▶ **Activity**
Every line from the one holding "Task: View details" to the end of the entries should be repeated exactly, with the pictures left out.

▶ **Data for this task**
+ + +

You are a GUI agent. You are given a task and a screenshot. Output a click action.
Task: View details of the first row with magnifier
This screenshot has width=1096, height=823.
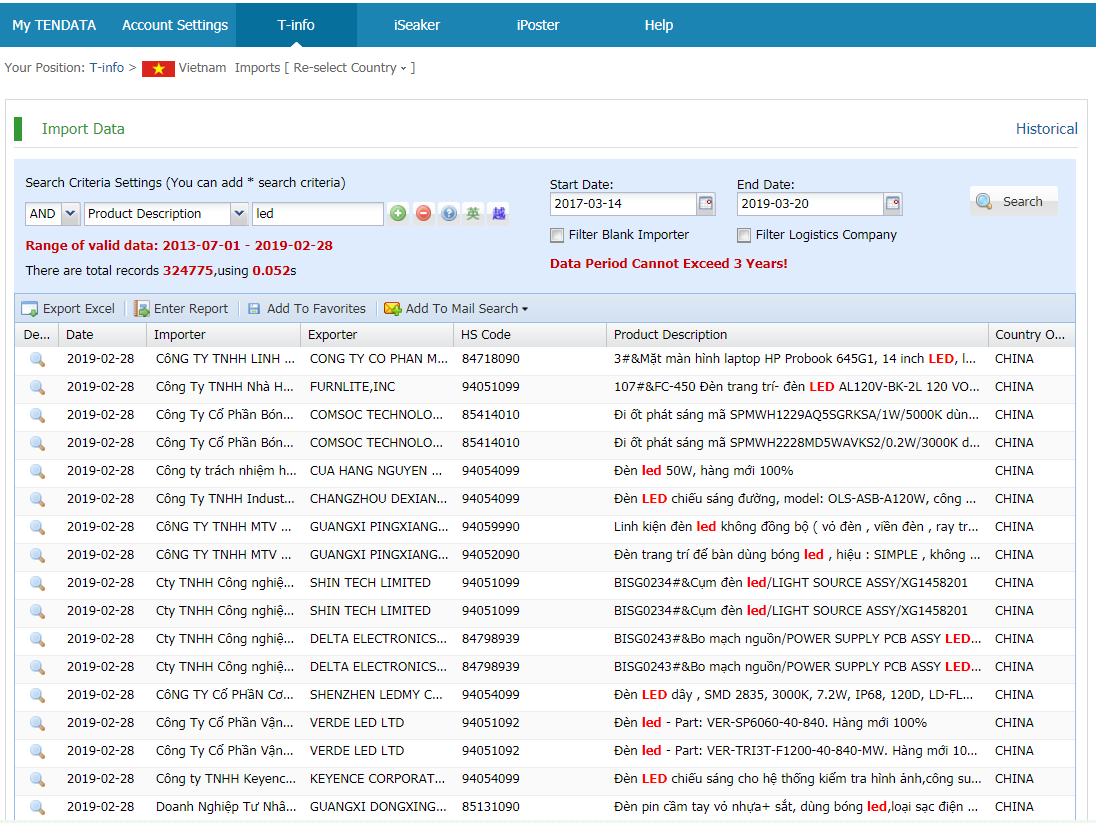[x=37, y=359]
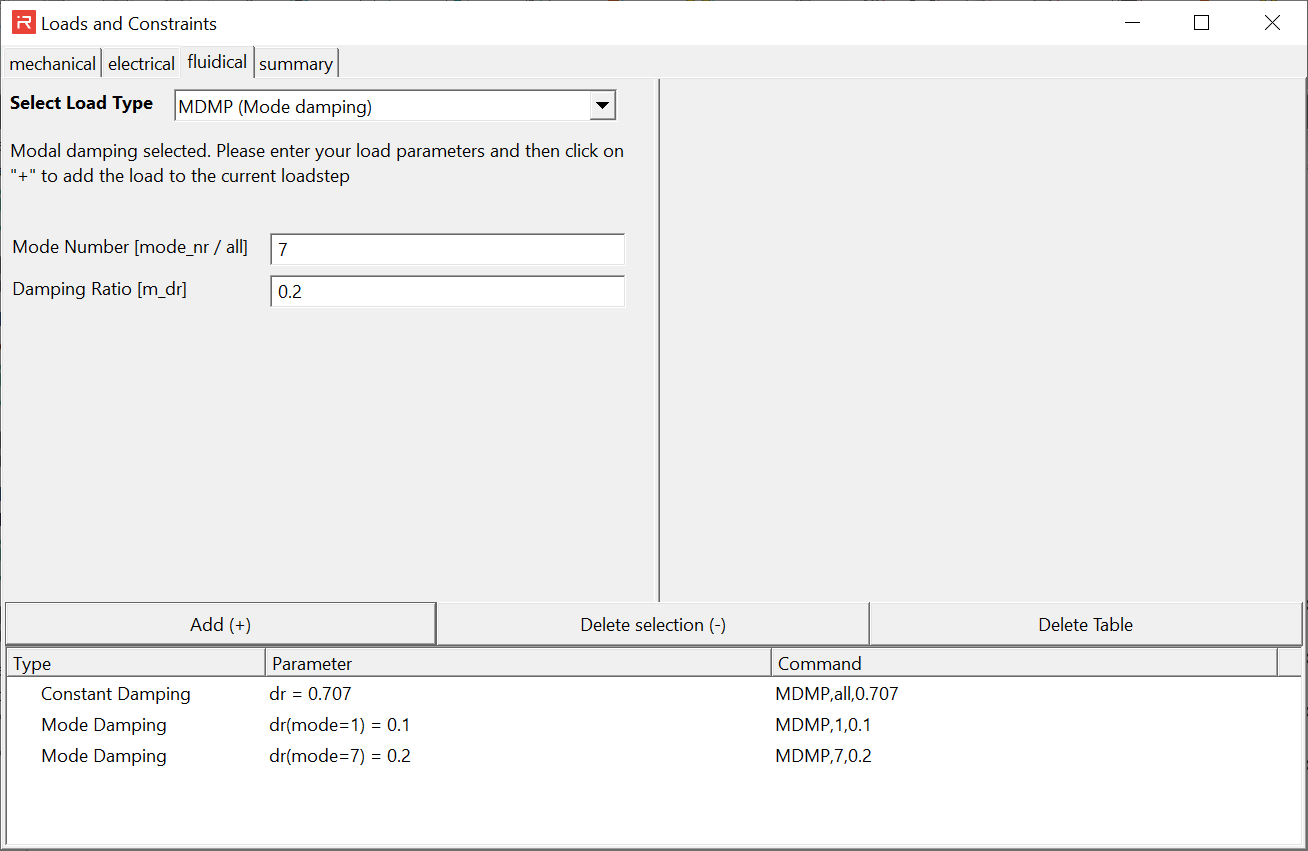Click the red app icon in title bar
This screenshot has width=1308, height=851.
[23, 23]
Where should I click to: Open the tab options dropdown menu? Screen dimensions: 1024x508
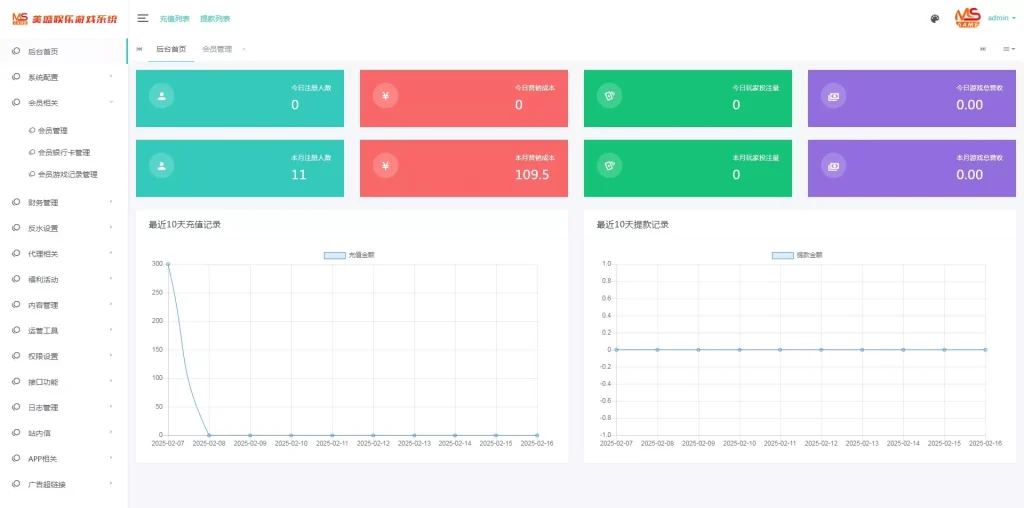coord(1008,48)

+ + +

▶ **Written solution**
Task: View details of the first row with magnifier
This screenshot has width=1096, height=823.
[x=37, y=359]
Click the red app icon in title bar
This screenshot has width=1308, height=851.
[23, 23]
Where should I click to: Open the tab options dropdown menu? Screen dimensions: 1024x508
coord(1008,48)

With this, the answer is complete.